[Ml-stat-talks] matthew hoffman, tuesday 10/12, 4:00PM

David Blei blei at CS.Princeton.EDU
Sun Oct 10 17:32:47 EDT 2010

hi all

matt hoffman is presenting his "final public oral" (i.e., thesis
defense) on tuesday at 4PM.  this will be particularly interesting to
those of you who like signal processing, bayesian nonparametric
methods, graphical models, matrix factorization or variational


Final Public Oral: Probabilistic Graphical Models for the Analysis and
Synthesis of Musical Audio

Matt Hoffman

Tuesday, October 12, 4PM
Room 302, Computer Science Department


Content-based Music Information Retrieval (MIR) systems seek to
automatically extract meaningful information from musical audio
signals. This thesis applies new and exist- ing generative
probabilistic models to several content-based MIR tasks: timbral
similarity estimation, semantic annotation and retrieval, and latent
source discovery and separation.

In order to estimate how similar two songs sound to one another, we
employ a Hier- archical Dirichlet Process (HDP) mixture model to
discover a shared representation of the distribution of timbres in
each song. Comparing songs under this shared representation yields
better query-by-example retrieval quality and scalability than
previous approaches.

To predict what tags are likely to apply to a song (e.g., “rap,”
“happy,” or “driving music”), we develop the Codeword Bernoulli
Average (CBA) model, a simple and fast mixture-of-experts model.
Despite its simplicity, CBA performs at least as well as state-
of-the-art approaches at automatically annotating songs and finding to
what songs in a database a given tag most applies.

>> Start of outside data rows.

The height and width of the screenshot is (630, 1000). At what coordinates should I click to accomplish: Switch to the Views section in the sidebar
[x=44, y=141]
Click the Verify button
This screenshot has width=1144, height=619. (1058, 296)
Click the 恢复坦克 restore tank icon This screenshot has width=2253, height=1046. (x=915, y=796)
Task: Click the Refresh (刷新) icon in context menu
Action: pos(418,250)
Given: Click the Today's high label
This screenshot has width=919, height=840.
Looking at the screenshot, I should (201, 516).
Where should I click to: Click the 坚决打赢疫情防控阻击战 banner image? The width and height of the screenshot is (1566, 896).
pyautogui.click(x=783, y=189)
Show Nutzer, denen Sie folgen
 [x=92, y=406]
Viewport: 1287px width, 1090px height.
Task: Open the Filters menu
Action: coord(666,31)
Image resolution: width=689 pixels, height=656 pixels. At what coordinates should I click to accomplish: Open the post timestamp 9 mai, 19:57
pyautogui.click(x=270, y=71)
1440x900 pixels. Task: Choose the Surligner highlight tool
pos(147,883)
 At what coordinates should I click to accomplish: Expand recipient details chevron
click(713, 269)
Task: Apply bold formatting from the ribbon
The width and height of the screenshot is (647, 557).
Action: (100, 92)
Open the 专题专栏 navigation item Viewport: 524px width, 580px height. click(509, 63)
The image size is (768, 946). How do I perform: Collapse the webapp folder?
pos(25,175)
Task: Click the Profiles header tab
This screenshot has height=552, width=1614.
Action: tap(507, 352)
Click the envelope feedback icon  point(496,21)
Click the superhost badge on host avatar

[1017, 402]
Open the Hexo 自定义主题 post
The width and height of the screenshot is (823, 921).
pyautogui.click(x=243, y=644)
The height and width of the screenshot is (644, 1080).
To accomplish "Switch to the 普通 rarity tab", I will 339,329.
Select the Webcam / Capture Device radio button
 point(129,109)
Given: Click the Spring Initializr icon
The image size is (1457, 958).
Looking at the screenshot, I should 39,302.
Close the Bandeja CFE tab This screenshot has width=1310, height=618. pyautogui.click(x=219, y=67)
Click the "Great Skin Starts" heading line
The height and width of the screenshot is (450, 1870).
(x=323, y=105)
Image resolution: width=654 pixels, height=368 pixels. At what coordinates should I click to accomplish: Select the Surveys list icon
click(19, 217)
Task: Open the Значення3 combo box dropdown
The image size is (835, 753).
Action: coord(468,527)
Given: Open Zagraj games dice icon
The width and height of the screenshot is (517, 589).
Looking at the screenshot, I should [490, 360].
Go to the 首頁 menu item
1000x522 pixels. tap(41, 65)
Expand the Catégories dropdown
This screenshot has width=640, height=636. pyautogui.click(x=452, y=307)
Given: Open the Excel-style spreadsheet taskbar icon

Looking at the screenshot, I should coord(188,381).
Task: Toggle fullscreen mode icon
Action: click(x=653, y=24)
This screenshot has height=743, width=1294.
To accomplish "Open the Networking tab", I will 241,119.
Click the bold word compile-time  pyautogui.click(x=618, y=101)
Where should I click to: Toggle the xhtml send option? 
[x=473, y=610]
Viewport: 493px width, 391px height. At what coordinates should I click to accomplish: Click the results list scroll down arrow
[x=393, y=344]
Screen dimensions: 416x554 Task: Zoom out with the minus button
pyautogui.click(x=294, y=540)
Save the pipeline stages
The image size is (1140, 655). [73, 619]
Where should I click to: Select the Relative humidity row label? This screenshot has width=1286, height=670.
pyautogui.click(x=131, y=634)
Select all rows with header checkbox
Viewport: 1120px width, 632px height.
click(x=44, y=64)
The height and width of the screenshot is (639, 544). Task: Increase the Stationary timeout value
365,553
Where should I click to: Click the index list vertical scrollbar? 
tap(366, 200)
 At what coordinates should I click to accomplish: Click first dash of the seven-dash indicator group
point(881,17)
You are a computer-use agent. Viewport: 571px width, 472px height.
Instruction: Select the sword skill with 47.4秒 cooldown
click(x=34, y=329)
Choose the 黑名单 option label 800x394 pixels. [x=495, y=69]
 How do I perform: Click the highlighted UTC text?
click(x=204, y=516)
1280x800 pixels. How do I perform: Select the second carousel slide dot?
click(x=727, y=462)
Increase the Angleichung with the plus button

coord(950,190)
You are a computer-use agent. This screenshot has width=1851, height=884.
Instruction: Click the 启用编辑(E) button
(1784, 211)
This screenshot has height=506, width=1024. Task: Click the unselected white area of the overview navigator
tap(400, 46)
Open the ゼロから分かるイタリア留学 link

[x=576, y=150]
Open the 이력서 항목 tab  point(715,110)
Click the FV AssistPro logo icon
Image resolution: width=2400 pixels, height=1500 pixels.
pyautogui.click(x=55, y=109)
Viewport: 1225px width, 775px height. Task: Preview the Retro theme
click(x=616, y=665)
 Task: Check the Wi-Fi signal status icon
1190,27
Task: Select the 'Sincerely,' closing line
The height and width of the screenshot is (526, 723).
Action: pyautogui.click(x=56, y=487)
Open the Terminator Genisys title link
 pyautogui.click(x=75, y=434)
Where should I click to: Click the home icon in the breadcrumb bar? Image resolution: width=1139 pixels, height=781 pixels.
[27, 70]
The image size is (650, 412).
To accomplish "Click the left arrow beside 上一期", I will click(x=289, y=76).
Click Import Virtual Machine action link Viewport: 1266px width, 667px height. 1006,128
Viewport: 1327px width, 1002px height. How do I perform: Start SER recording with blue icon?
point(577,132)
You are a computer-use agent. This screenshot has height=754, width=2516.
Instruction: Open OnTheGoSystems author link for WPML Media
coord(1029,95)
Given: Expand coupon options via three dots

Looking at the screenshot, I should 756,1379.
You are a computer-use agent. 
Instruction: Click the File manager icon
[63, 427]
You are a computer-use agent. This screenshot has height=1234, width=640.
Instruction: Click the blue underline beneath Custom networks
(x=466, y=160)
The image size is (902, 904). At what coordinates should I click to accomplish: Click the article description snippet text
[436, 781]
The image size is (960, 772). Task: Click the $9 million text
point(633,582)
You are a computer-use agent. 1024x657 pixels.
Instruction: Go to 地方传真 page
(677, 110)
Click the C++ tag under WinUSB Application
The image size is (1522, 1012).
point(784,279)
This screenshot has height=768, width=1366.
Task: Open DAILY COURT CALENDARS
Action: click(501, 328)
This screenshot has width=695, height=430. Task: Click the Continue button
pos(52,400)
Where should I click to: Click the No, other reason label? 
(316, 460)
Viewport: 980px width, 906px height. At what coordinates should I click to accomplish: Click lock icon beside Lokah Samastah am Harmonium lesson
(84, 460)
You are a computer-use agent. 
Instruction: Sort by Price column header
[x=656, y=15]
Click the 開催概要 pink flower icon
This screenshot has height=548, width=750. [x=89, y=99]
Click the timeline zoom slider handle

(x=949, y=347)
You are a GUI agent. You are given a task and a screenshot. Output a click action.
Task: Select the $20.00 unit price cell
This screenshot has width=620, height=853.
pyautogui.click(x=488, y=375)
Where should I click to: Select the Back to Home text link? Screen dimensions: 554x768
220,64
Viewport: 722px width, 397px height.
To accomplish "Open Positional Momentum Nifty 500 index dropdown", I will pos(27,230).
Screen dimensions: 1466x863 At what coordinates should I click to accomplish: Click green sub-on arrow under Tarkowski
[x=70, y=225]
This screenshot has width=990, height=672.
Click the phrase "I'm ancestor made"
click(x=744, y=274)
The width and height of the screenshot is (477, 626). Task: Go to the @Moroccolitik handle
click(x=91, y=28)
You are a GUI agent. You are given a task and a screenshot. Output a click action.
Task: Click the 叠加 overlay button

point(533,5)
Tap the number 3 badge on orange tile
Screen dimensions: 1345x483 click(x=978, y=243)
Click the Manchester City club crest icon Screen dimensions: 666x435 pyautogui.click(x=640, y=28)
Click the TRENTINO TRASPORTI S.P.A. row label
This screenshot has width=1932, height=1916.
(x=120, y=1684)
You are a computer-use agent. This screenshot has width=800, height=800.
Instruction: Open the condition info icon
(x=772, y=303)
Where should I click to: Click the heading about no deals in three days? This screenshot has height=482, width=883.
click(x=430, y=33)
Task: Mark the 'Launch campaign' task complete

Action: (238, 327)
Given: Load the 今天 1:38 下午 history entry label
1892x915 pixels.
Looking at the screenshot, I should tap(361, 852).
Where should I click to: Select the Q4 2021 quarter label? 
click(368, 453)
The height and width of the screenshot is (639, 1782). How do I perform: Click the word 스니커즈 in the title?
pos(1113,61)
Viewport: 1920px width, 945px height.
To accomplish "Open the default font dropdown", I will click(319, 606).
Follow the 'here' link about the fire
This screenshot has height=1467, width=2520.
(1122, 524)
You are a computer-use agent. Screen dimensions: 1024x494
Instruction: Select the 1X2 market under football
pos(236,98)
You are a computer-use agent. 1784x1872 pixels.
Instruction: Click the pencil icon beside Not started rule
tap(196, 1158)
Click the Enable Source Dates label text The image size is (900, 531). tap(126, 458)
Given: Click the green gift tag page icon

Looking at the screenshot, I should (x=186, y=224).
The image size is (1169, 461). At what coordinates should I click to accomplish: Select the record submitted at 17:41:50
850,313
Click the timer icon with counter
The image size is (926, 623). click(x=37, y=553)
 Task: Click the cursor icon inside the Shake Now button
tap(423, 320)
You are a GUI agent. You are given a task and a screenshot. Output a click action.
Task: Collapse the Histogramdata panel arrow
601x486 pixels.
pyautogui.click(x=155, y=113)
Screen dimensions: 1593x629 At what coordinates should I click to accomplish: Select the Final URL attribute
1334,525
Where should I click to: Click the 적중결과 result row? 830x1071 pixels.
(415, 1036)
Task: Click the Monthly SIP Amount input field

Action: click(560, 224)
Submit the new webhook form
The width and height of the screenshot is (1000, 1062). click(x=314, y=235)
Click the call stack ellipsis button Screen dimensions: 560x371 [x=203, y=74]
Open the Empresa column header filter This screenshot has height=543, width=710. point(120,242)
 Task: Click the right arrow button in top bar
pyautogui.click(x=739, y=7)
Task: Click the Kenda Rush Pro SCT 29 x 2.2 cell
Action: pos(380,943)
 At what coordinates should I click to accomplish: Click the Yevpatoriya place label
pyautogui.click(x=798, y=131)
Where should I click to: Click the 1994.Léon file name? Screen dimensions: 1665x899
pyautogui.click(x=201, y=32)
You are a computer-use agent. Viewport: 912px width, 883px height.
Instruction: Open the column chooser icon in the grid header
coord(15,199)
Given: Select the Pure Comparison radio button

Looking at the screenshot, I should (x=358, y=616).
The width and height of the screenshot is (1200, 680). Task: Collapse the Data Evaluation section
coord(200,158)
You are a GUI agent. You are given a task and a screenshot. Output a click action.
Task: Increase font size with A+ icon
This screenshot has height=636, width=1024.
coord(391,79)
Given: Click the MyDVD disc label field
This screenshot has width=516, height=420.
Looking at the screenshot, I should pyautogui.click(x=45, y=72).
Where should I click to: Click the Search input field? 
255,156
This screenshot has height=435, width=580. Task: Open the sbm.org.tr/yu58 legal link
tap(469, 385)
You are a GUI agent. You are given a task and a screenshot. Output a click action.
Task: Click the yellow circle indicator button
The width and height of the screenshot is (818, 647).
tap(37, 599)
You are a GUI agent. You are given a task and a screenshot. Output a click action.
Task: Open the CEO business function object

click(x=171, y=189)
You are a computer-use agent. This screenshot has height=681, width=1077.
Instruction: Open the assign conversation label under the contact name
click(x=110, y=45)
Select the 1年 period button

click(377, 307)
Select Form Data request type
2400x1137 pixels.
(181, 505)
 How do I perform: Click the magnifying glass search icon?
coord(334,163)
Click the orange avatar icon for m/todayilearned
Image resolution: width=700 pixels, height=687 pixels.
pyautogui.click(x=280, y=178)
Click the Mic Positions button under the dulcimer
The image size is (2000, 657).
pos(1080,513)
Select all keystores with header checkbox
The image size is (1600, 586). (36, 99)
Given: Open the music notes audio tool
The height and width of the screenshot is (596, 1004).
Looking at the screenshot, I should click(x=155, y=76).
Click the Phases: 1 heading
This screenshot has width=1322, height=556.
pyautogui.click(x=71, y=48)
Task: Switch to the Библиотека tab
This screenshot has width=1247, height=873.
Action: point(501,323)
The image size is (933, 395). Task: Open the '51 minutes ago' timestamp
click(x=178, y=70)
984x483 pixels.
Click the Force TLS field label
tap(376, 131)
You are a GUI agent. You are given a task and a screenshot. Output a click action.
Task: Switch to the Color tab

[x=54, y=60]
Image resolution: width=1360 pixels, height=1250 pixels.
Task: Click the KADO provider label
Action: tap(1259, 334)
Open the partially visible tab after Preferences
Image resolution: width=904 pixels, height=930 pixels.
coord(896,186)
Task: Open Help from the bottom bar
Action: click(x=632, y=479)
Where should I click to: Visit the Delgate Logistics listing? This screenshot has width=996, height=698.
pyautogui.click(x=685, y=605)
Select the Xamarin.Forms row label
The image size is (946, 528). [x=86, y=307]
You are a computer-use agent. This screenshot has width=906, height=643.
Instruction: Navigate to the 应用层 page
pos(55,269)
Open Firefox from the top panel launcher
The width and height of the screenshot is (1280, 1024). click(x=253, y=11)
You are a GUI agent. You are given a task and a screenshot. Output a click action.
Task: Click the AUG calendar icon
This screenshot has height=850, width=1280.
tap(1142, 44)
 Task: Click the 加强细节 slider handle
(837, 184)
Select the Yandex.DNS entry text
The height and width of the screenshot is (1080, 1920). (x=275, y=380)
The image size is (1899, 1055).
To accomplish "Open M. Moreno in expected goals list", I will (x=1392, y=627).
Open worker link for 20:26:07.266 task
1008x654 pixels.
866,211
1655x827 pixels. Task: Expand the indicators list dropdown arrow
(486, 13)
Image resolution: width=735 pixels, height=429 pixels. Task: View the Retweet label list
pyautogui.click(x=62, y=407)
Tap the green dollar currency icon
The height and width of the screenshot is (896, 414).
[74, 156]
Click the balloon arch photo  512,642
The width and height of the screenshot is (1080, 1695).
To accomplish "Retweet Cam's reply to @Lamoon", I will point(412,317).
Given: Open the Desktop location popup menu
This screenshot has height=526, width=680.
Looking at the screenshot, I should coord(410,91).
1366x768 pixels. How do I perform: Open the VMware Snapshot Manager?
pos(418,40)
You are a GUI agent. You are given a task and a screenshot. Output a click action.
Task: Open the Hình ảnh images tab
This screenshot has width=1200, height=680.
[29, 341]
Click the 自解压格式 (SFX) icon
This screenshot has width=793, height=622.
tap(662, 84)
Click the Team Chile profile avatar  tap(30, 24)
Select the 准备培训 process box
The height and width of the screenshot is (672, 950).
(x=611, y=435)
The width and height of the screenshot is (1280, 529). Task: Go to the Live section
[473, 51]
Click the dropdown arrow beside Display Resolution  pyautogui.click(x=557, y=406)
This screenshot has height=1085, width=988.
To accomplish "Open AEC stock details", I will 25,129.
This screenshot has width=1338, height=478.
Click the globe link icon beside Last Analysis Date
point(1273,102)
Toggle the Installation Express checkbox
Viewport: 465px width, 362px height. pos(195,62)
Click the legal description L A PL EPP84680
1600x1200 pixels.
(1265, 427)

Finally, we address the problem of latent source discovery and
separation by developing two Bayesian nonparametric models, the
Shift-Invariant HDP and Gamma Process NMF. These models allow us to
discover what sounds (e.g. bass drums, guitar chords, etc.) are
present in a song or set of songs and to isolate or suppress
individual source. These models’ ability to decide how many latent
sources are necessary to model the data is particularly valuable in
this application, since it is impossible to guess a priori how many
sounds will appear in a given song or set of songs.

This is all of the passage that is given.